Lipoprotein Glomerulopathy

A number sign (#) is used with this entry because of evidence that lipoprotein glomerulopathy can be caused by heterozygous mutation in the APOE gene (107741).

Description

Lipoprotein glomerulopathy is an uncommon kidney disease characterized by proteinuria, progressive kidney failure, and distinctive lipoprotein thrombi in glomerular capillaries (Saito et al., 2006). It mainly affects people of Japanese and Chinese origin; in these populations, it is associated with mutations in the gene that encodes apolipoprotein E (APOE; 107741). The disorder had rarely been described in Caucasians.

Clinical Features

Lipoprotein glomerulopathy is characterized by abnormal lipoprotein deposition in the glomeruli, usually with lipoprotein thrombi distending and occluding the glomerular capillary lumina, a variable degree of mesangial proliferation, dysbetalipoproteinemia, and high levels of APOE and APOE2/3 phenotype in most cases (Matsunaga et al., 1999). It has been described predominantly in Japanese and Chinese (Rovin et al., 2007).

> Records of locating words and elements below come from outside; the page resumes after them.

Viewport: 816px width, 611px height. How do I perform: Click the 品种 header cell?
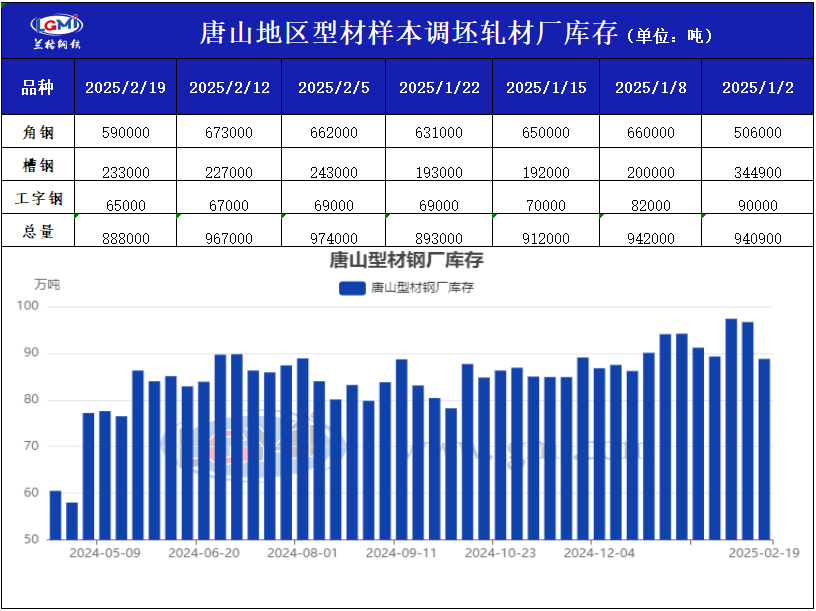click(37, 87)
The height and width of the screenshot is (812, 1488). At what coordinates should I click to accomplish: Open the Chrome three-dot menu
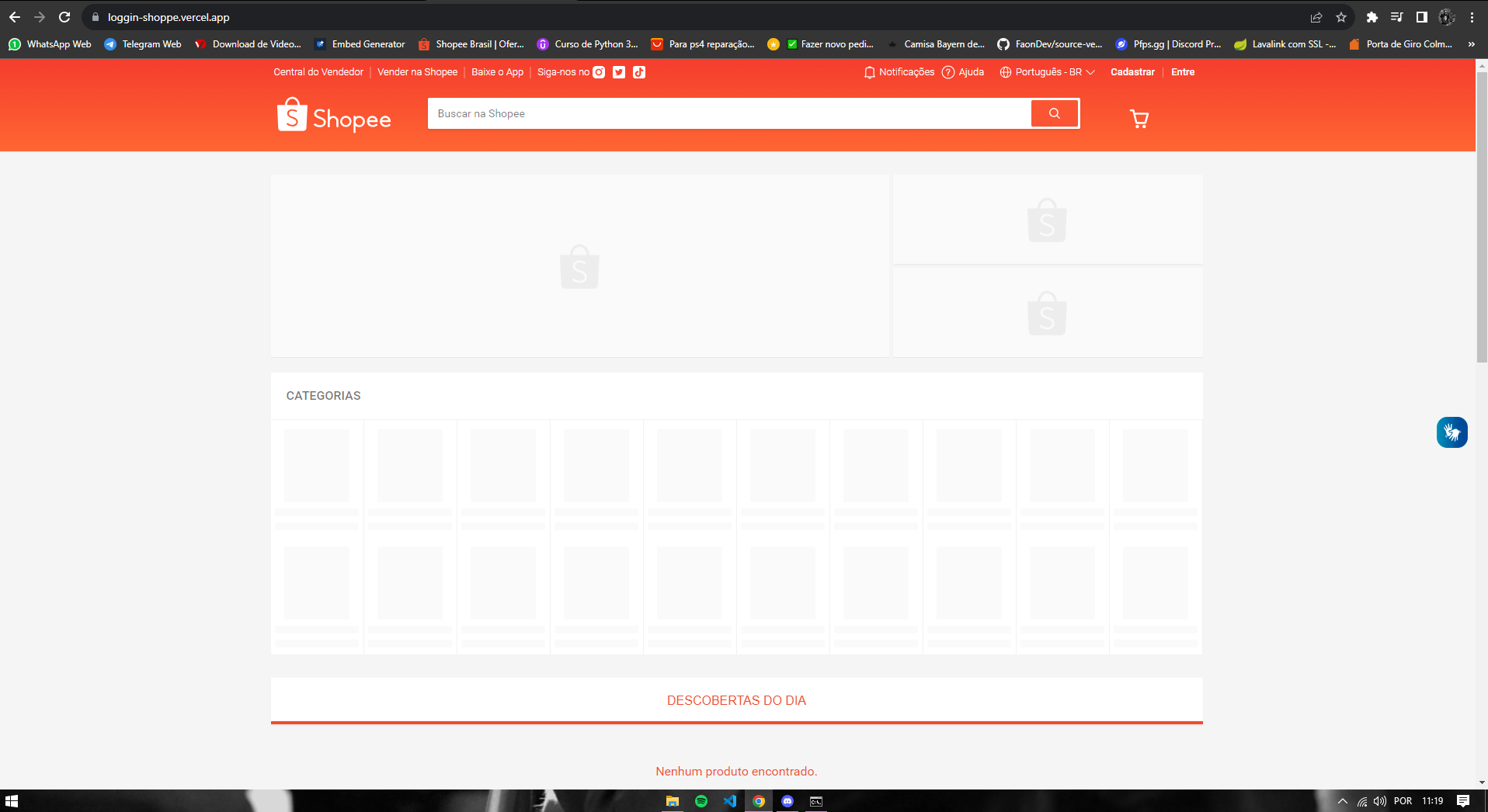pyautogui.click(x=1473, y=16)
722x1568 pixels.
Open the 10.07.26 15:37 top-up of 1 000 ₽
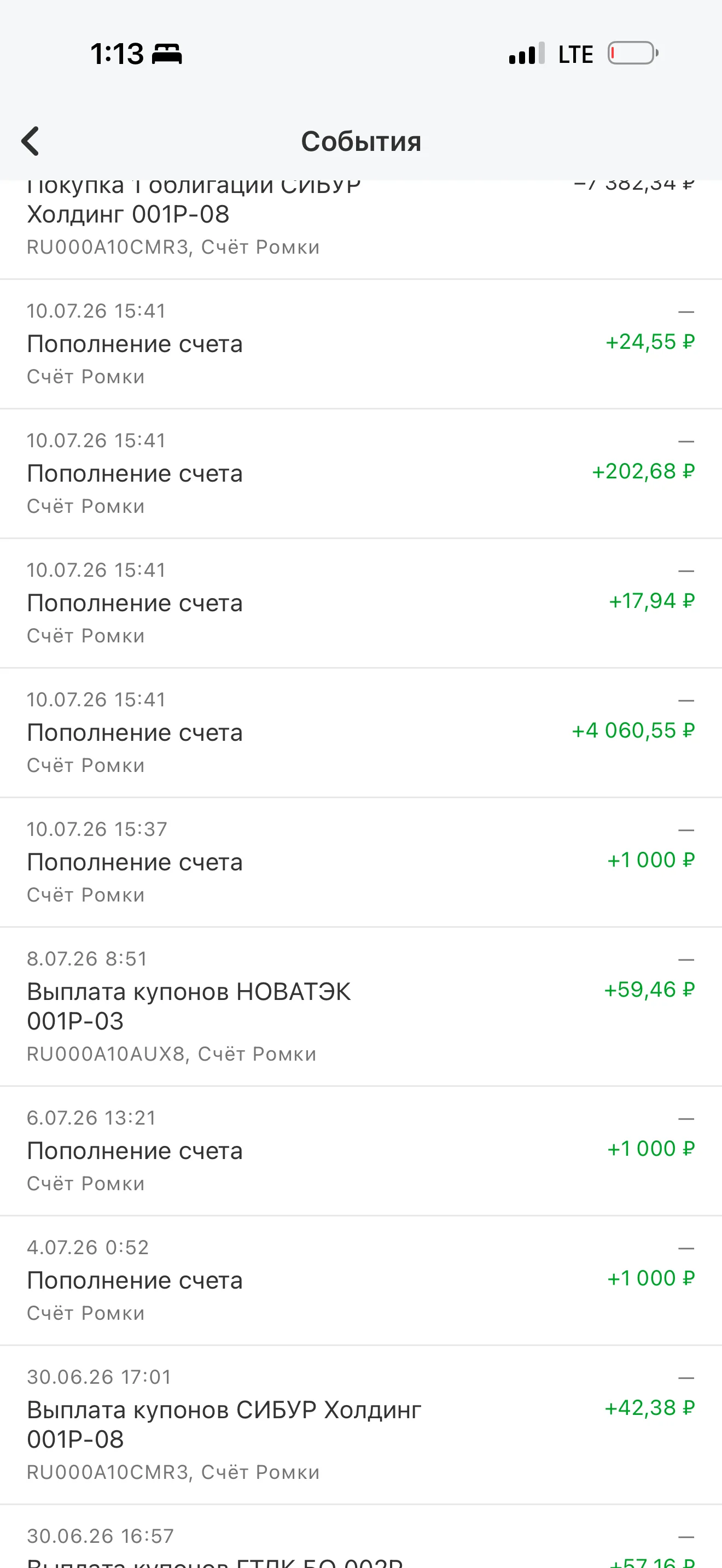click(361, 863)
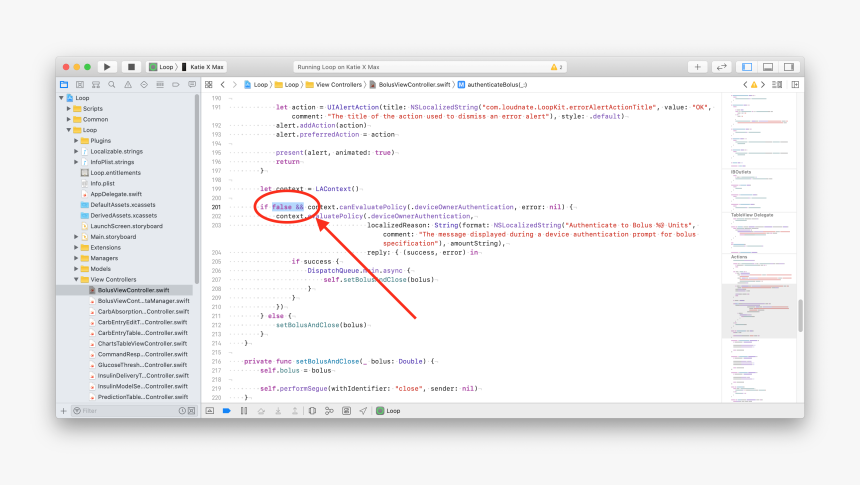
Task: Toggle the bottom debug area panel
Action: tap(767, 67)
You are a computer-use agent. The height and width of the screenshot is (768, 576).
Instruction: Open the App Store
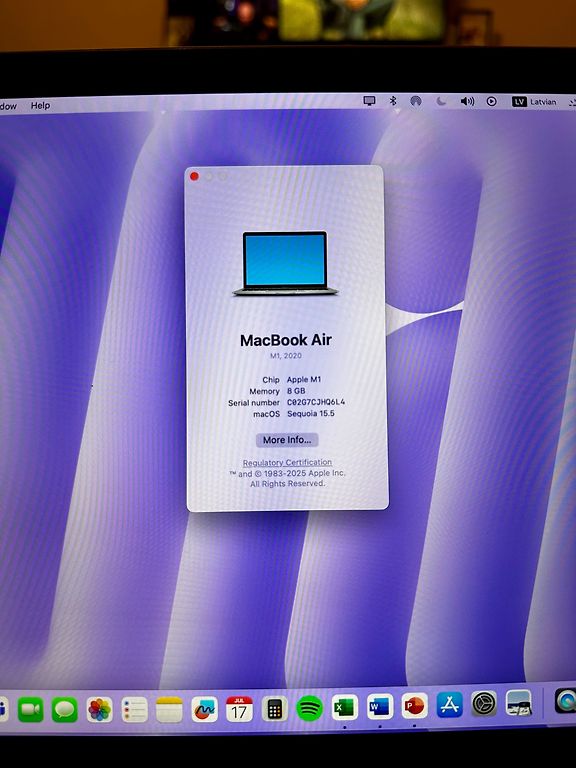pos(449,704)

Rovin et al. (2007) described 2 European American families in each of which a single male presented with edema and proteinuria in the nephrotic range. In both, kidney biopsy showed an amorphous material that stained positive for neutral lipids in almost all glomerular capillaries. One clinically unaffected heterozygous female, an aunt of one of the probands, showed in a nephrectomy specimen obtained for therapy of renal cell carcinoma a glomerulus with dilated capillary loops containing amorphous material similar to that found in the patients with lipoprotein glomerulopathy.

Molecular Genetics

Oikawa et al. (1997) identified 3 Japanese patients with lipoprotein glomerulopathy who were heterozygous for an arg145-to-pro mutation in APOE (R145P; 107741.0032). The authors designated this variant 'APOE Sendai.'

Matsunaga et al. (1999) reported a Japanese man with lipoprotein glomerulopathy who carried an arg25-to-cys mutation in APOE (R25C; 107741.0033). The patient's mother, a heterozygous carrier, had dysbetalipoproteinemia but no lipoprotein glomerulopathy. Matsunaga et al. (1999) termed this variant 'APOE Kyoto.'

In 2 unrelated American men of European ancestry with lipoprotein glomerulopathy, Rovin et al. (2007) detected an R25C substitution in APOE. Heterozygous female carriers were clinically unaffected. Rovin et al. (2007) remarked that the APOE Kyoto mutation appears to be sufficient to lead to glomerular lipoprotein deposition but not to clinical lipoprotein glomerulopathy. Apolipoprotein E may accumulate in glomerular capillaries because the mutation diminishes the capacity of apolipoprotein E to bind to the low-density lipoprotein (LDL) receptor and also decreases its uptake by endothelial cells. Impaired LPL binding was also seen with APOE Sendai (Ishigaki et al., 2000). Rovin et al. (2007) suggested that APOE Kyoto carriers in whom the disease develops may have a second defect that reduces clearance of abnormal lipoprotein through pathways that are independent of the LDL receptor.